There's a nice bit of debate on the boil about whether journalism itself is to blame for the decline in newspaper sales.
It seems to have come down to whether you think people don't buy papers anymore because of lifestyle changes - it's easier to read stories online, say, or catch radio bulletins on the run - or because journalism quality has slipped and people are fed up with __________________ (put your favourite beef in here: shallow stories, overworked journalists not having time to investigate stories, obsession with celebrity, over-reliance on PR, anything else you don't like about the media today).
Adrian Monck kicks off with this post saying journalism is not to blame and giving the following analogies:
"The decline of Vaudeville had very little to do with the declining effectiveness of one-liners and the relative merits of novelty acts.

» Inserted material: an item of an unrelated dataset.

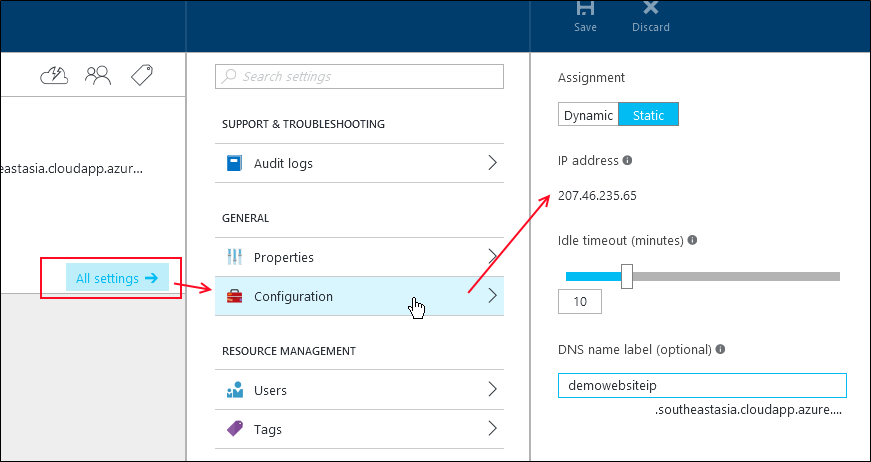871x462 pixels.
Task: Click the DNS name label field
Action: coord(702,385)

"The decline of drive-in movie theatres was not the fault of Hollywood screenwriters.
"The crops did not fail because we offended the gods.
"The problems journalists are confronting are to do with the changing social habits of people who once purchased newspapers and were thus appealing to advertisers.
"Besides, the very first study of reader preferences in newspaper content (by George Gallup at the start of the 1930s) revealed that the things people liked best in them were not the journalism, but the pictures and comic strips."No change there, then. The one mistake guaranteed to jam a newspaper's switchboard is to run the wrong crossword.
Lots of lively comments on the post, including this one from Wired Journalist Ryan Sholin:
"You're certainly right on with the Vaudeville angle, but I have a hard time believing that Not Sucking wouldn't hurt as newspapers try to transition to a model that still depends on actual written words, now and then."Roy Greenslade has picked it up at the Guardian, re-running Adrian's thoughts and sparking a fresh wave of comments. All very enjoyable reading.
What do I think? All of the above.
Yes, people are complaining about spin, shallowness and the prevalence of celebrity stories, although it doesn't necessarily mean they don't buy papers and magazines to read them.
I, too, complain about recycled stories, the ever-presence of Britney Spears, the woeful trend to over-dramatise - inconvenience becomes chaos, annoyance becomes outrage, concern becomes horror. Not just in newspapers but across the media.
In reality, though, I'm not struggling to find enough that's sufficiently engaging to read or watch, I'm struggling to find the time to read it all, there's so much of it.
Mostly, I think newspapers are declining because of technology and lifestyle changes. There are more places to get news now and there's more of it. We travel more by plane and less by train. We all have cars (a luxury item in the 50s) and are less reliant on buses. I don't read features in newspapers so much anymore, but I do follow blogs and read popular non-fiction paperbacks on technology, economics, psychology and science - same content, new formats that better suit my lifestyle.
I like Adrian's point about "journalism’s culture of self-flagellation - it is actually a typical human response: seeking to explain events beyond our control by reference to ourselves."